"The theory of chance consists in reducing all the events of the same kind to a certain number of cases equally possible, that is to say, to such as we may be equally undecided about in regard to their existence, and in determining the number of cases favorable to the event whose probability is sought." (Pierre-Simon de Laplace, "Philosophical Essay on Probabilities", 1902)
“Nature prefers the more probable states to the less probable because in nature processes take place in the direction of greater probability. Heat goes from a body at higher temperature to a body at lower temperature because the state of equal temperature distribution is more probable than a state of unequal temperature distribution.” (Max Planck, “The Atomic Theory of Matter”, 1909)
"A collective appropriate for the application of the theory of probability must fulfil two conditions. First, the relative frequencies of the attributes must possess limiting values. Second, these limiting values must remain the same in all partial sequences which may be selected from the original one in an arbitrary way.

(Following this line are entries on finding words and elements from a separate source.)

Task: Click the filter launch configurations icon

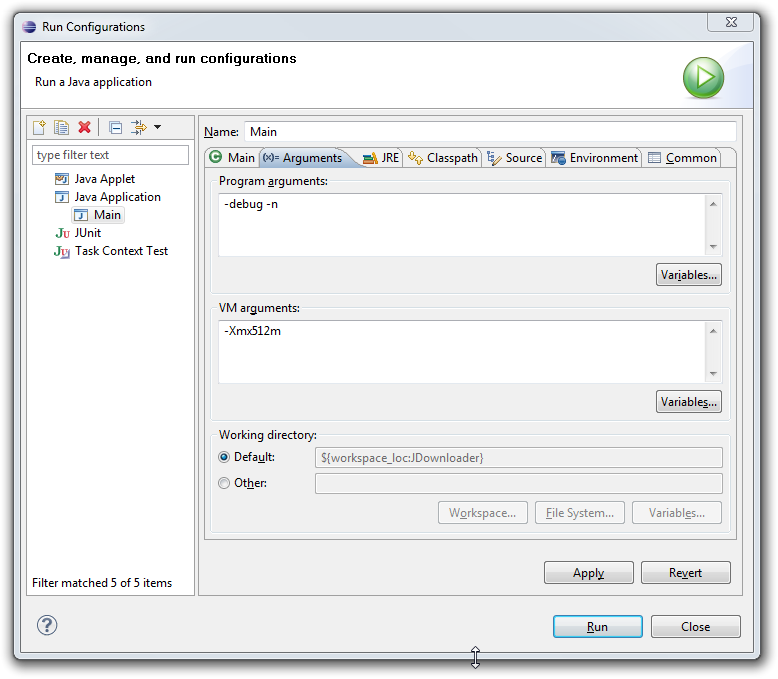Action: click(x=139, y=127)
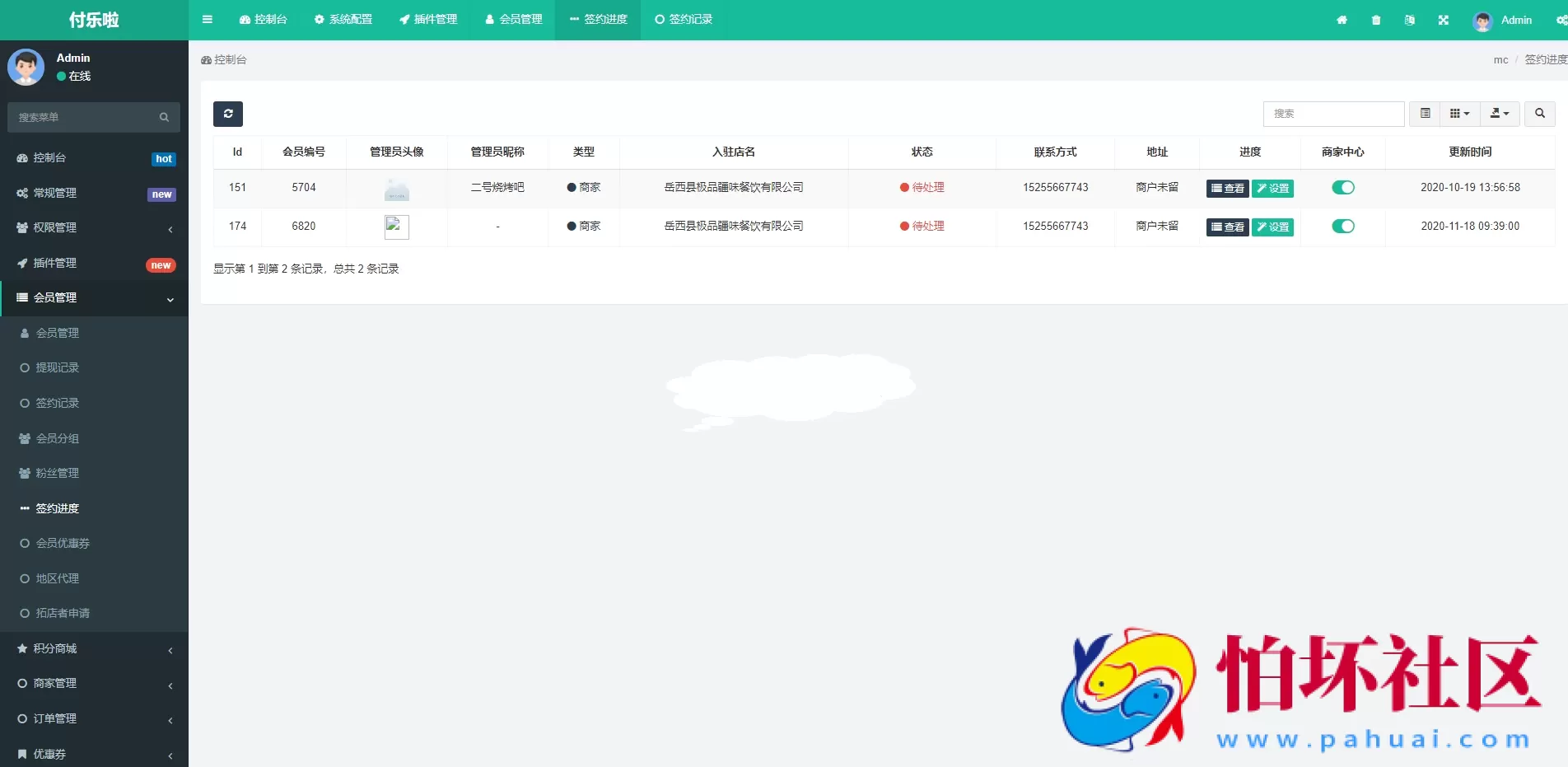Expand the 商家管理 sidebar section

tap(54, 683)
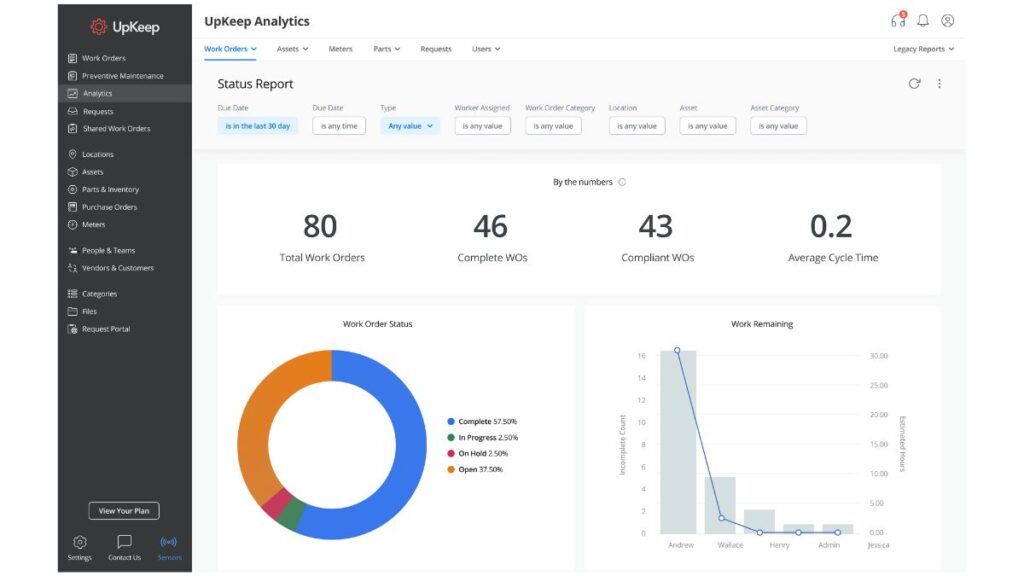The width and height of the screenshot is (1024, 576).
Task: Expand the Assets navigation dropdown
Action: [x=292, y=48]
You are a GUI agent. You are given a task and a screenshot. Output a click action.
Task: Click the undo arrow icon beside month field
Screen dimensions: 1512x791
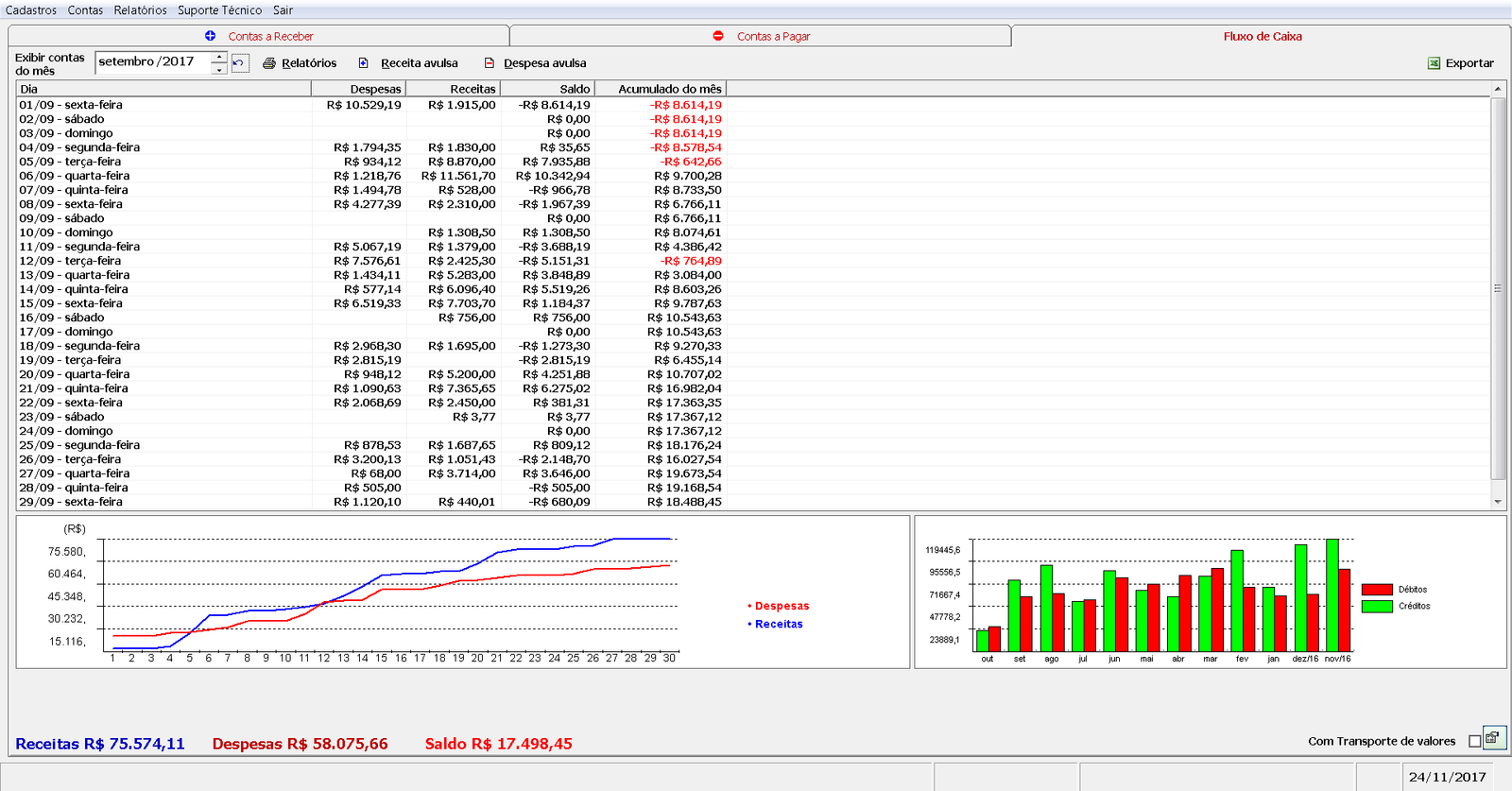[x=239, y=63]
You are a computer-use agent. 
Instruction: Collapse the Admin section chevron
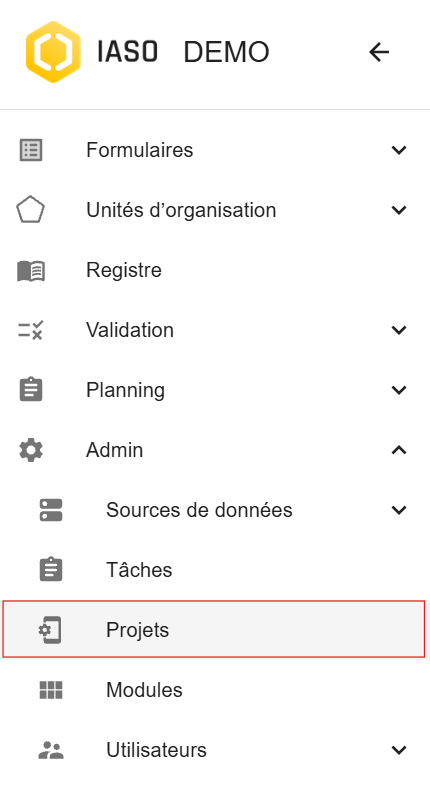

Of course, only such partial sequences can be taken into consideration as can be extended indefinitely, in the same way as the original sequence itself." (Richard von Mises, "Probability, Statistics and Truth", 1928)

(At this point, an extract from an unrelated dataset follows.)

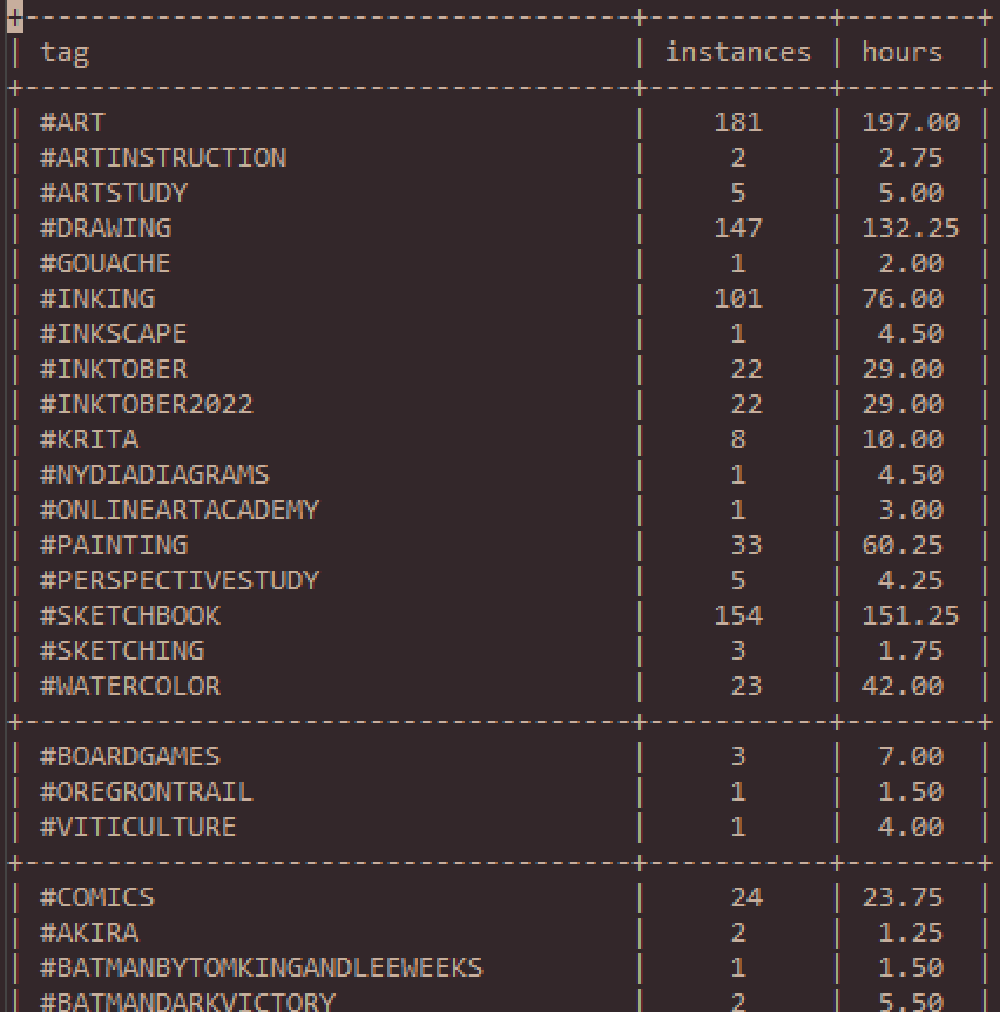Select the #INKTOBER2022 tag

click(x=147, y=405)
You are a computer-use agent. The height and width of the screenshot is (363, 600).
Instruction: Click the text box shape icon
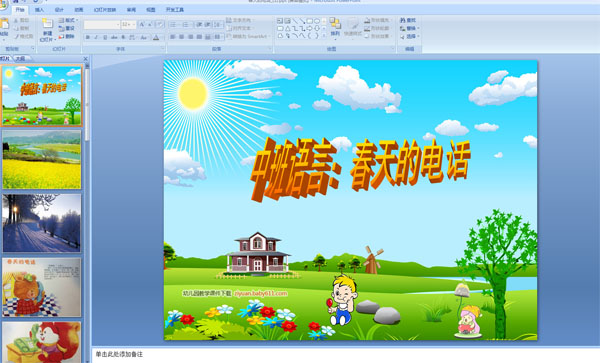[x=280, y=21]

"A great number of popular and more or less serious objections to the theory of probability disappear at once when we recognize that the exclusive purpose of this theory is to determine, from the given probabilities in a number of initial collectives, the probabilities in a new collective derived from the initial ones." (Richard von Mises, "Probability, Statistics and Truth", 1928)
"The rational concept of probability, which is the only basis of probability calculus, applies only to problems in which either the same event repeats itself again and again, or a great number of uniform elements are involved at the same time. Using the language of physics, we may say that in order to apply the theory of probability we must have a practically unlimited sequence of uniform observations." (Richard von Mises, "Probability, Statistics and Truth", 1928)
"The result of each calculation appertaining to the field of probability is always, as far as our theory goes, nothing else but a probability, or, using our general definition, the relative frequency of a certain event in a sufficiently long (theoretically, infinitely long) sequence of observations. The theory of probability can never lead to a definite statement concerning a single event. The only question that it can answer is: what is to be expected in the course of a very long sequence of observations? It is important to note that this statement remains valid also if the calculated probability has one of the two extreme values 1 or 0." (Richard von Mises, "Probability, Statistics and Truth", 1928)
"The theory of probability as a mathematical discipline can and should be developed from axioms in exactly the same way as geometry and algebra." (Andrey N Kolmogorov, "Foundations of the Theory of Probability", 1933)
"The most important application of the theory of probability is to what we may call 'chance-like' or 'random' events, or occurrences. These seem to be characterized by a peculiar kind of incalculability which makes one disposed to believe - after many unsuccessful attempts - that all known rational methods of prediction must fail in their case. We have, as it were, the feeling that not a scientist but only a prophet could predict them. And yet, it is just this incalculability that makes us conclude that the calculus of probability can be applied to these events." (Karl R Popper, "The Logic of Scientific Discovery", 1934)
"Statistics is a scientific discipline concerned with collection, analysis, and interpretation of data obtained from observation or experiment. The subject has a coherent structure based on the theory of Probability and includes many different procedures which contribute to research and development throughout the whole of Science and Technology." (Egon Pearson, 1936)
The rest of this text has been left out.